Antes, as bonecas tinham enchimento de pano. Hoje, algumas até imitam a pele humana, assemelhando-se a um bebê real. A Reborn é um exemplo. Muitos dos bonecos representam influenciadores, como o Luccas Neto. Por ser admirado pela meninada, o brinquedo faz muito sucesso.

Novos videogames 

Os antigos vinham com controles simples e jogos de 8 bits. Hoje, os personagens são realísticos e provocam mais engajamento. Além disso, os sensores de movimentos presentes no Wii, no Playstation Move e no Kinect, do Xbox One, deixam tudo ainda mais divertido.
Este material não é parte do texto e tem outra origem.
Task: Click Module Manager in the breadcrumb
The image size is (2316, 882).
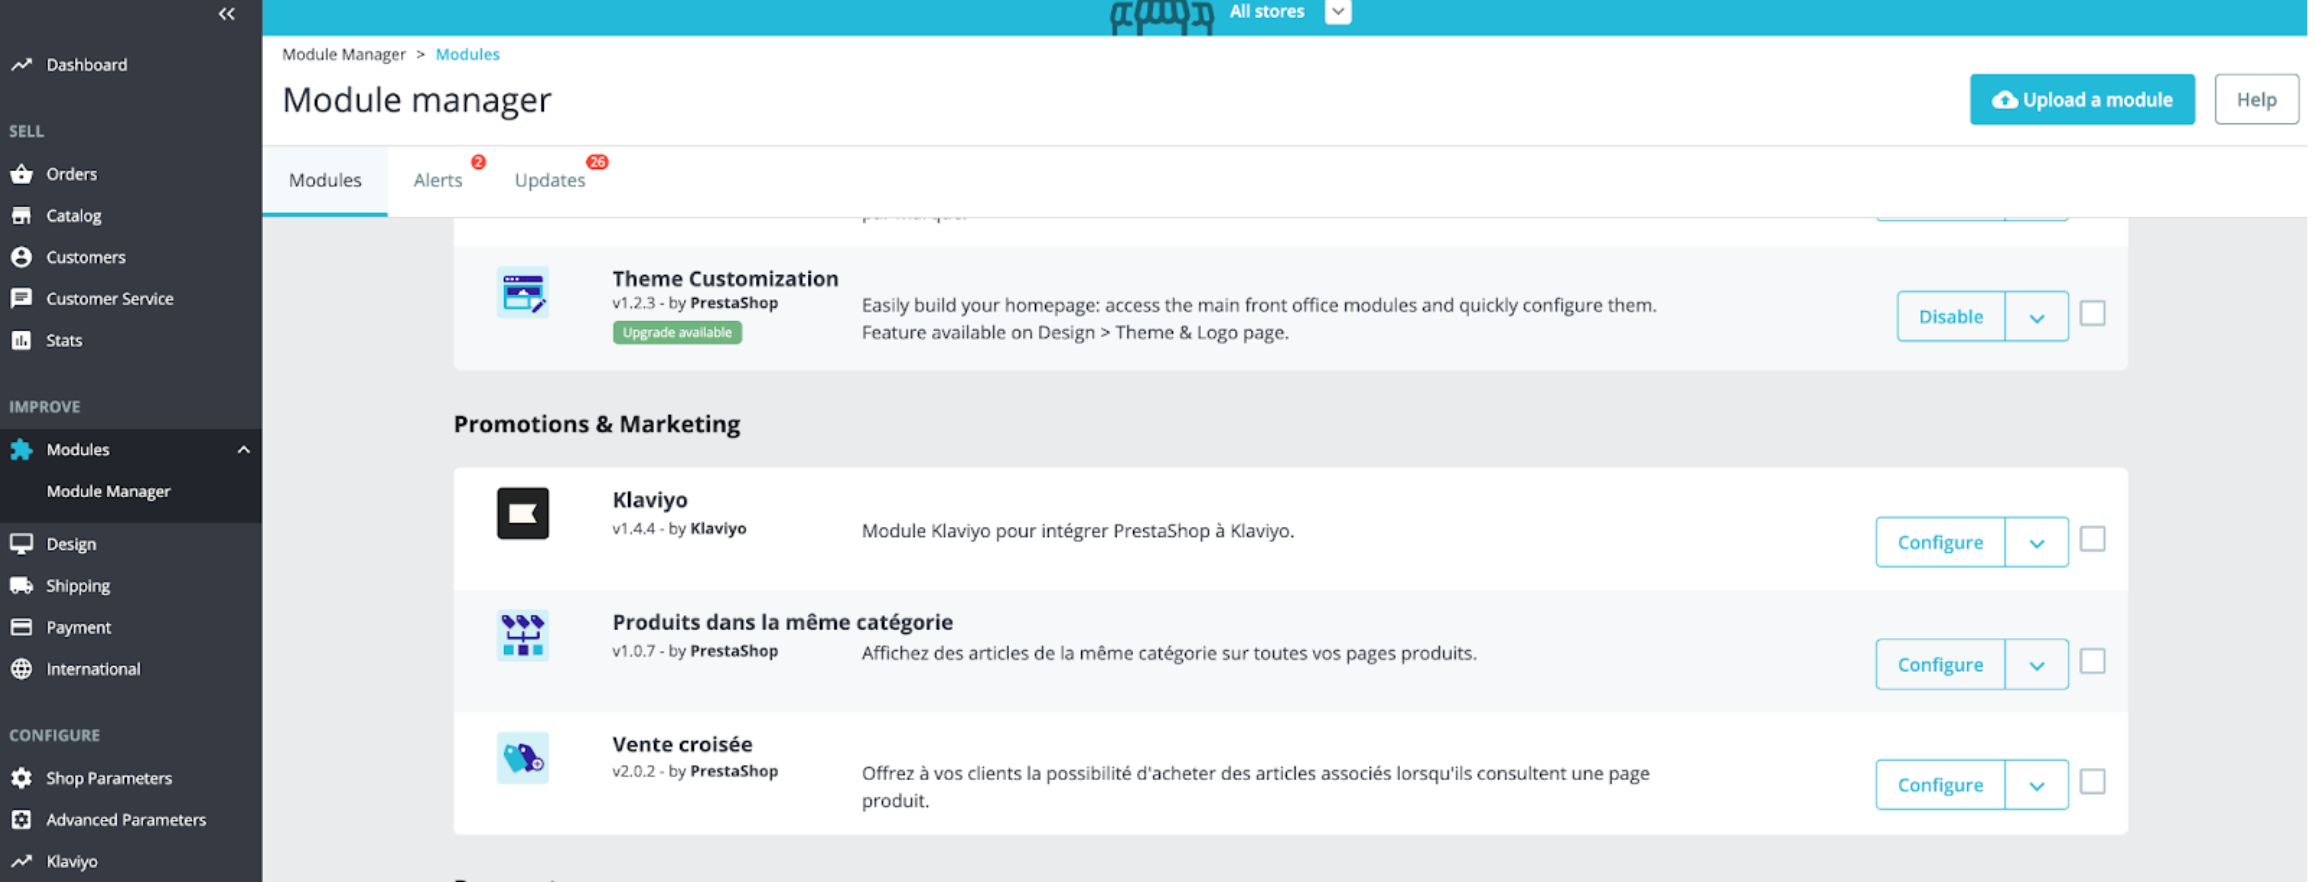Action: point(344,54)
Jogos clássicos mais realistas

Alguns jogos foram repaginados. O Banco Imobiliário moderno, por exemplo, vem com maquinha de cartão de crédito. Muitos deles também contam com aplicativos, a exemplo do Imagem e Ação.

As mudanças sempre podem ser benéficas

A dúvida que não cala: expor as crianças a tanta tecnologia é ruim?  

Bem, desde que haja equilíbrio nisso, está tudo tranquilo. Já estamos em outra época, e fugir totalmente do mundo digital é quase impossível

Esses brinquedos têm muitas vantagens e também estimulam a meninada. Jogos eletrônicos, por exemplo, incentivam o raciocínio estratégico e a concentração. Brinquedos mais realísticos contribuem para uma imaginação rica.

Contudo, fica o alerta. A tecnologia não dá conta de suprir todas as necessidades no desenvolvimento infantil. Então, é importante que as crianças ainda tenham contato com brinquedos mais tradicionais.

Brincadeiras antigas, bola e jogos de tabuleiro comuns contribuem para a sociabilidade, o aumento da empatia e a tolerância à frustração. Massinhas, slimes e fantasias são excelentes formas de incentivar a criatividade. Quebra-cabeça e jogo da memória colaboram para o raciocínio lógico.

Mudamos muito e, pelo que tudo indica, ainda viveremos em um mundo com mais interação da tecnologia. Brincadeiras envolvendo inteligência artificial, realidade aumentada e realidade virtual serão bem comuns nos próximos anos.

Porém, é legal ter em mente que as crianças sempre precisão de interação humana. É importante o incentivo para se relacionarem com a vida real. E é papel dos adultos, como responsáveis por seu crescimento, proverem isso.

Conclusão

Brincar é e sempre foi uma necessidade. Contudo, nem sempre as brincadeiras foram as mesmas, ao longo das gerações.

Como você percebeu na leitura, muitos fatores contribuíram para isso, e o avanço da tecnologia teve uma influência significativa.

Apesar de as gerações mais novas terem outras preferências, não deixam de ser crianças que merecem atenção especial. E os adultos precisam proporcionar a elas momentos e brinquedos que ajudem a contribuir com um desenvolvimento mais pleno.

Afinal, com um mundo tão rico de diversão, não faz sentido ficar apenas nos eletrônicos, não acha?